Cornell University Ergonomics Web

DEA 3250/6510 CLASS NOTES

Ergonomics: Origin and Overview

 

Ergonomics
1. Definition -
Ergonomics is the study of human abilities and characteristics which affect the design of equipment, systems, and jobs. The terms ergonomics and human factors can be used interchangeably.

The latest formal definition of Ergonomics is:

"Ergonomics (or human factors) is the scientific discipline concerned with the understanding of the interactions among human and other elements of a system, and the profession that applies theory, principles, data and methods to design in order to optimize human well-being and overall system performance. 
(International Ergonomics Association Executive Council, August 2000)

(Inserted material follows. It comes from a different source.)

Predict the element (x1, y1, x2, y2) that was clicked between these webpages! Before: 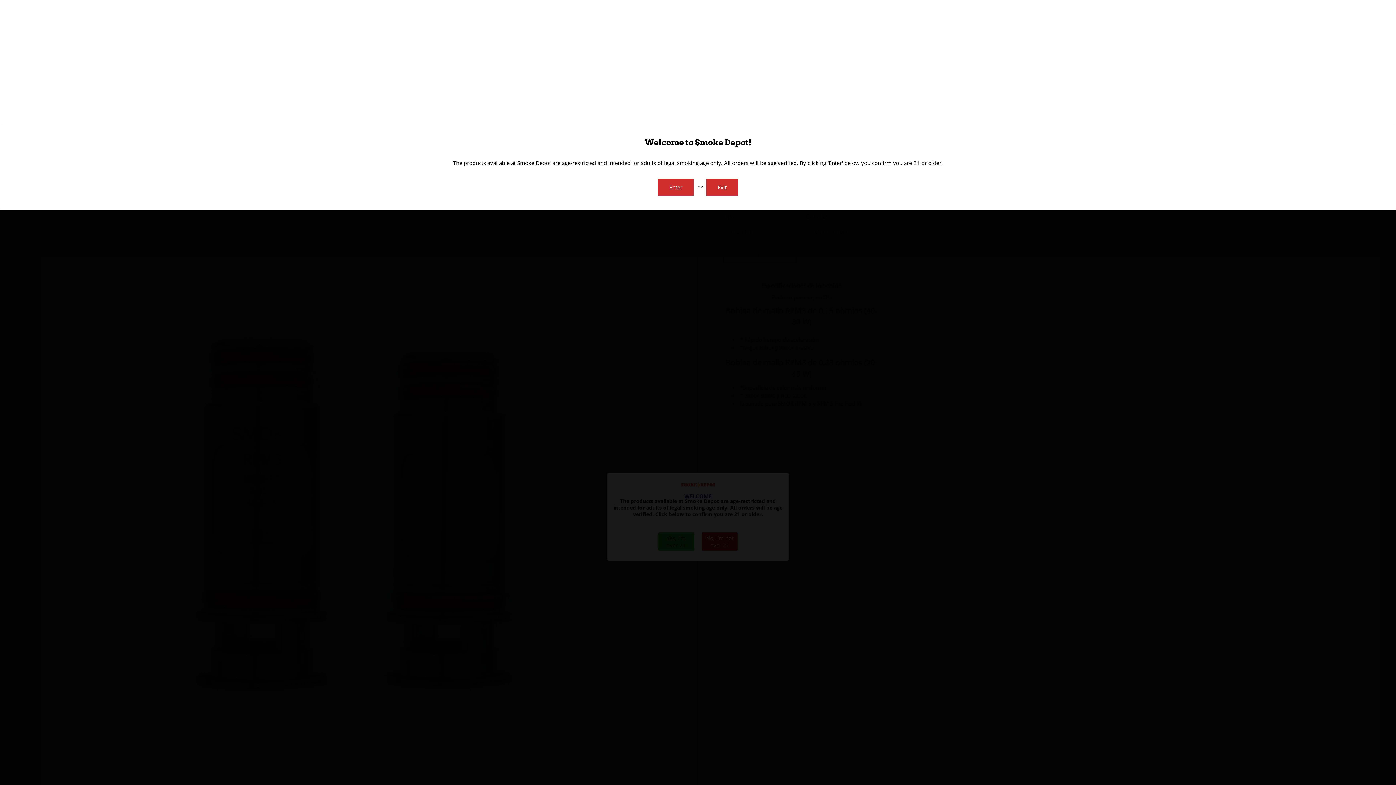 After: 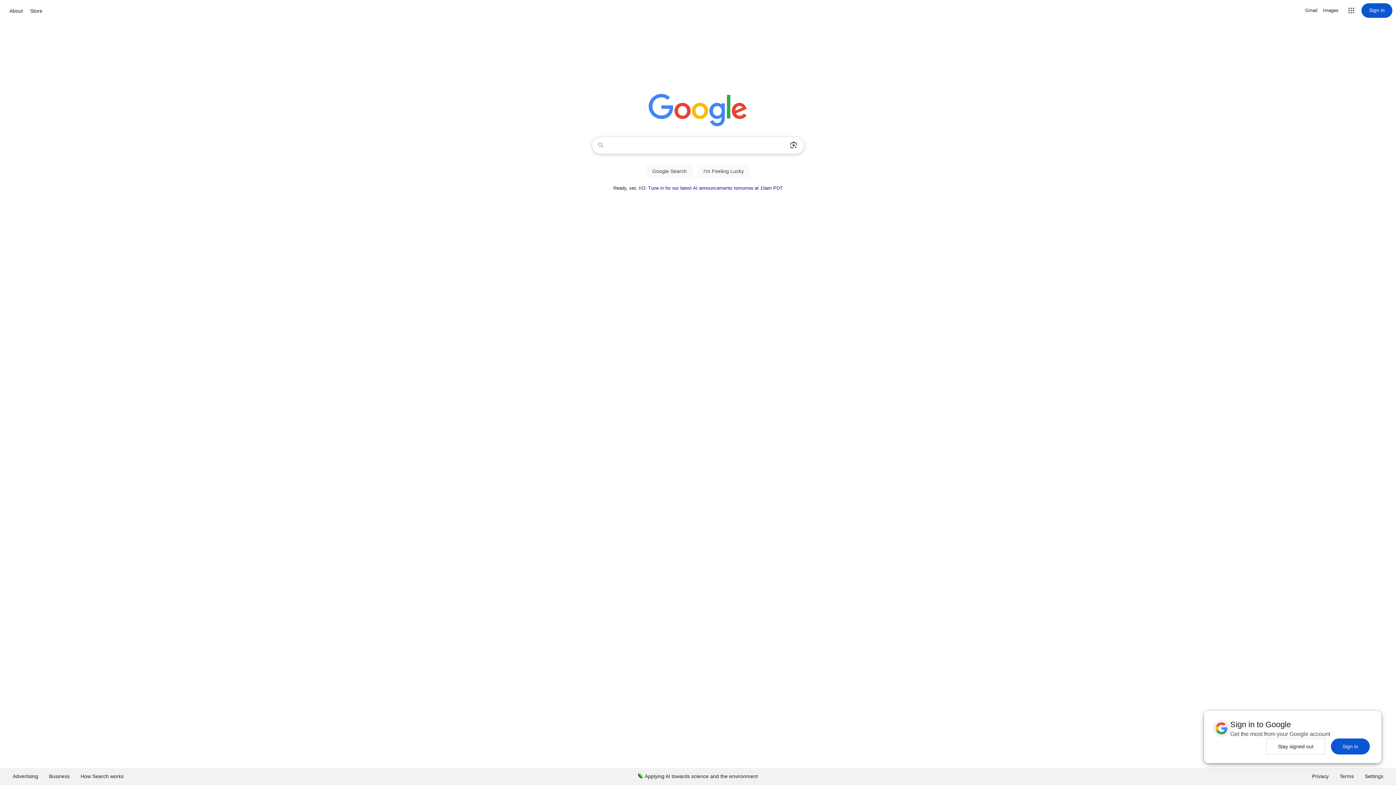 Action: bbox: (706, 54, 738, 71) label: Exit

2. Development of Ergonomics -

3. Boundaries for Ergonomics -

Ergonomics includes study of the following:

Work Environment

1. Physical demands (e.g. lifting objects, moving objects)
2. Skill demands (e.g. typing at 110 words per minute)
3. Risk demands (e.g. running on an ice pavement)
4. Time demands (e.g. trying to finish all of the work by the end of semester)

Psychosocial Environment
1. Social (e.g. working in teams)
2. Cultural (e.g. pace of life is different in different countries)
3. Lifestyle (e.g. work vs. leisure time, and quality of life issues differ between countries)

Physical Environment
1. physical agents (e.g. heat, noise, vibration)
2. chemical agents (e.g. air pollutants)
3. biological agents (e.g. airborne diseases)

Technology
1. Product design (e.g. designing product dimensions using anthropometrics, biomechanics data)
2. Hardware Interface design (e.g. designing controls and displays to meet user expectations)
3. Software interface design (e.g. designing icons and commands to meet user expectations)


4. Ergonomic Considerations -
a. Physical factors -
ambient conditions; objects (tools, furniture, etc.)
b. Biological factors - body dimensions, body capabilities, physiological processes
c. Psychological factors - mental workload, information processing, training, motivation
d. Work factors - job demands (time, rate, etc.), job design
e. Organizational factors - organization type/climate, management regimes

5. Objectives of Ergonomics -
a. Enhance the efficiency and effectiveness with which work is carried out -
A vital difference between people and machines is that people make mistakes. If we look positively at how people make mistakes to decrease errors (error analysis), we can increase ease of use and reliability of performance. This can increase productivity and the effectiveness of the system.

b. Enhance certain desirable human values at work - increase safety; increase comfort (of using technology); decrease fatigue of operator (e.g. by providing more rest breaks); decrease stress on individual; increase user satisfaction; and increase quality of life for all people (able and differently-abled people).